Eugena has to go first. They hand her a stick to use as a prop because a matador's cape will be Photoshopped in later. She's got a bun on the side of her head as big as her face. Eugena's having an emotion: fear. In case of emergency, she says she's just going to run because she doesn't plan on “getting bucked by no bull.”
Nigel
is ready for her and says, “This is your moment; don't freeze
up on me now.” And try not to crap your pants.
Eugena strikes a few good poses by arching her back and holding the stick out in various ways. Jay sees real model potential in her because she wasn't intimated by the bull or Nigel.
Amanda,
on the other hand, is terrified of both of them. Not that
it matters; she's usually stiff at shoots that involve movement.

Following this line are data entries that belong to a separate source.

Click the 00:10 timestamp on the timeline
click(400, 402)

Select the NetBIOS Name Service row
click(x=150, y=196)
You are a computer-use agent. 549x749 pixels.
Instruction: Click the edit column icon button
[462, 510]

The bull stamps its feet and makes like he's going to charge,
and Amanda bolts for the wall. She could always just hide
behind the stick she's holding.
Michelle
wants to know what Amanda did wrong, but suddenly Amanda
isn't interested in helping her sister and says she's talking
too much. Hmm. A little sibling rivalry, finally? I am so
amped up for these two to have a fight.
Nigel
thinks Michelle “used her fear” and did much better than
her twin. For the last 20 frames, Michelle decides she just
doesn't care anymore, and that's when she does her best.
Nigel
tells Melrose he wants to see “arrogant pride.” Gee, how
will she ever find it in herself to show that? Melrose doesn't
look right. Her nose looks ginormous in the noonday sun.

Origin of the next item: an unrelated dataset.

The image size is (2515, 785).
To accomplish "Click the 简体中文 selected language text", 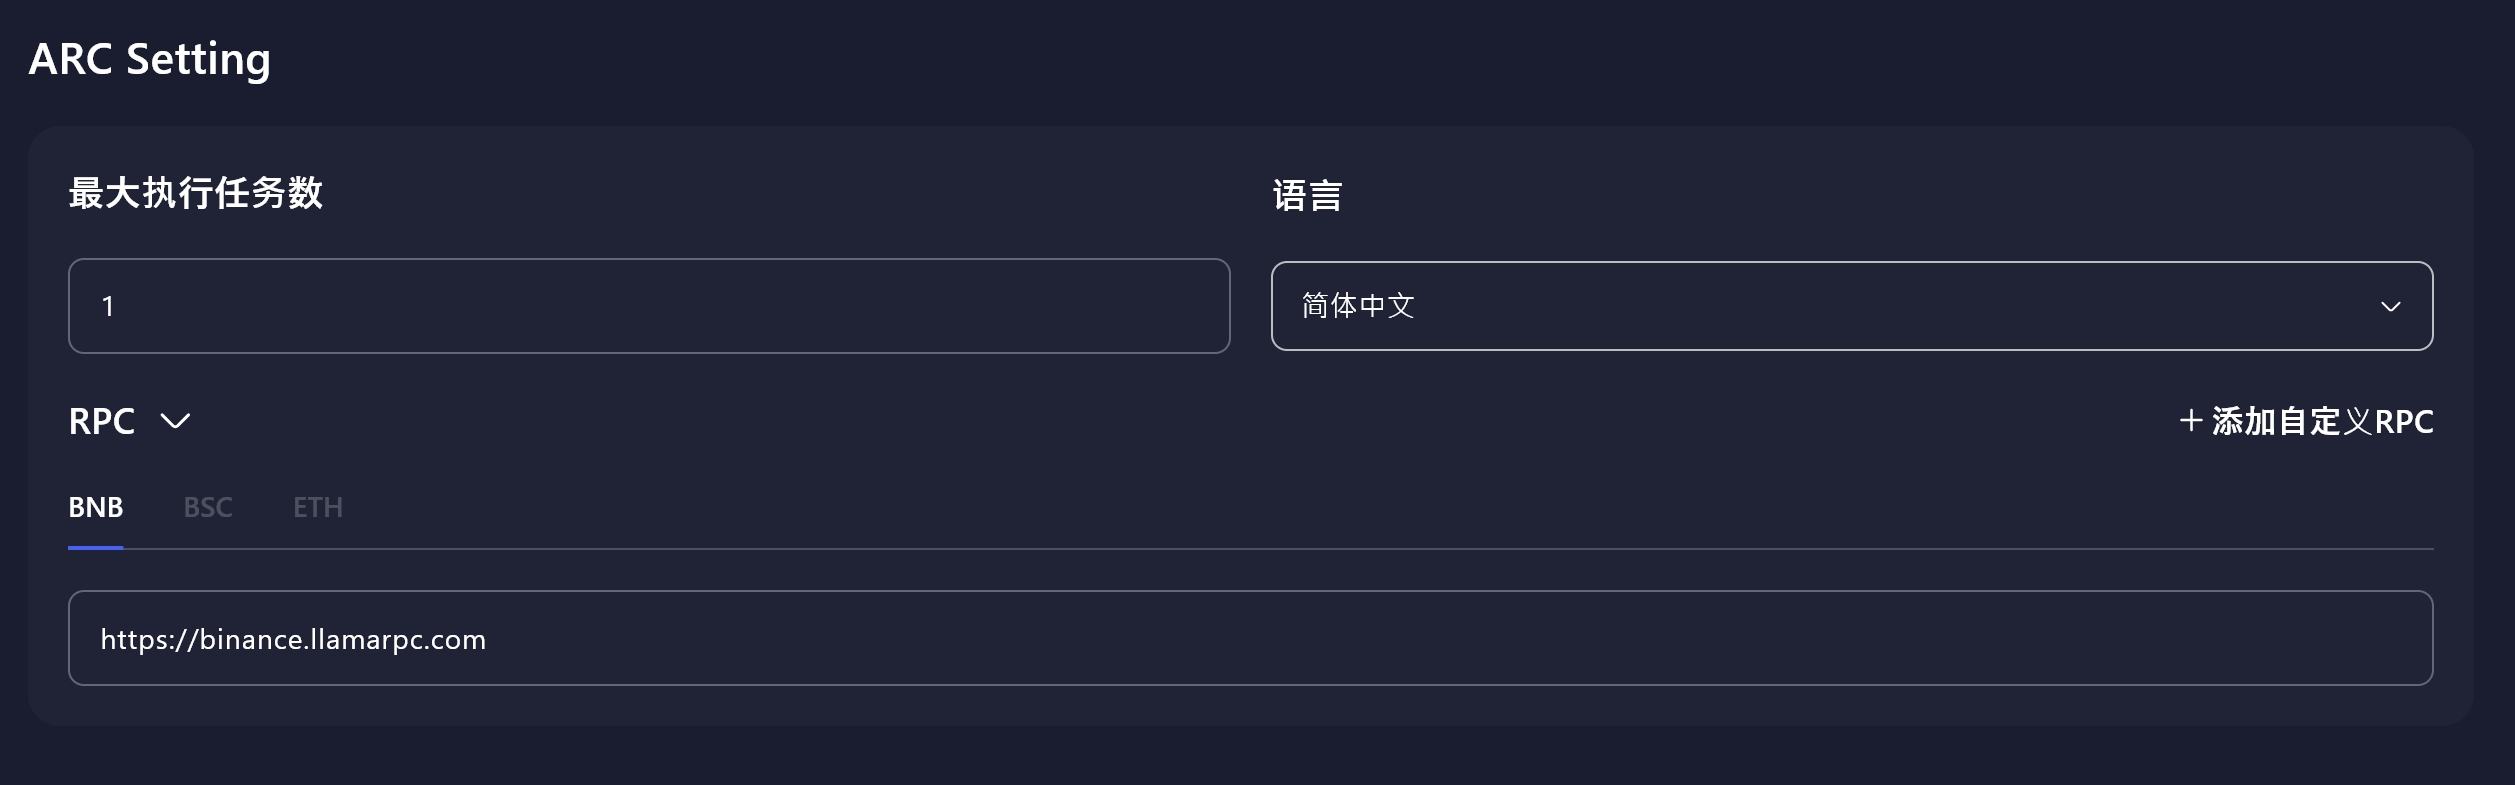I will (x=1358, y=306).
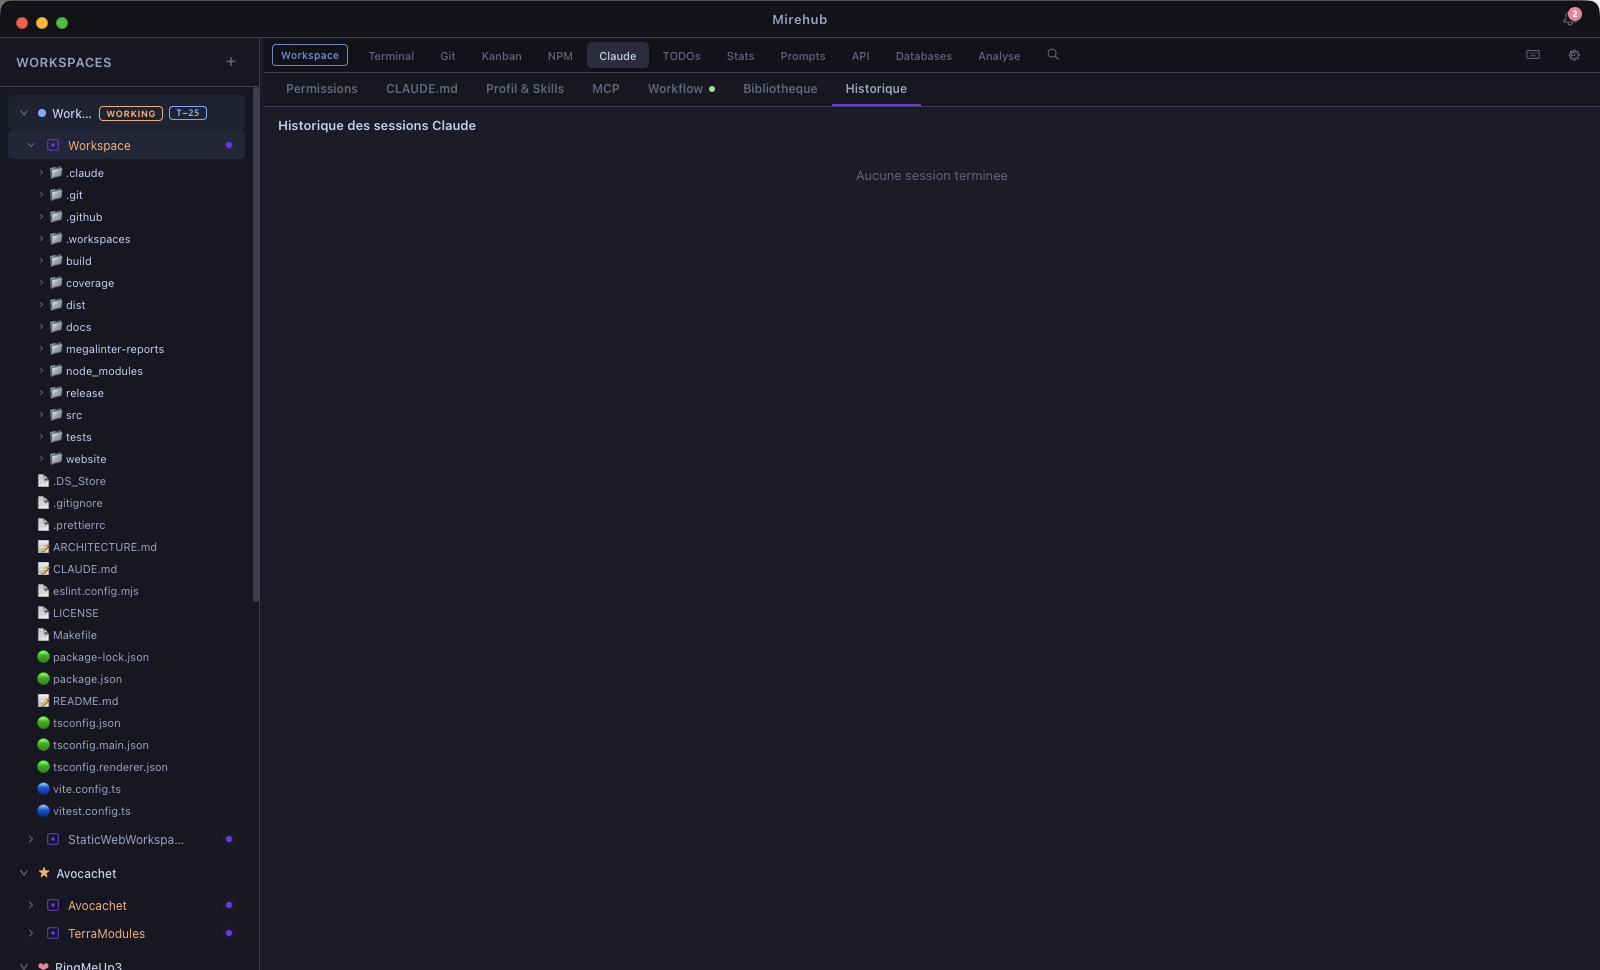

Her poses are dull and listless, just like the bull, who's
starting to look really bored.
CariDee
goes last. She crosses herself silently as she steps out
into the ring. The bull isn't the thing that's going to
hurt her. Nigel, the consummate professional, reminds her
to breathe. Jay thinks all her ass pouting (sticking her
butt out as far as she can) makes her look like a porn star.
CariDee Does Barcelona. One male model at a time.
At the end of the shoot, she apologizes to Nigel. She's probably learned her lesson, but is it too late? Does anyone care at this point?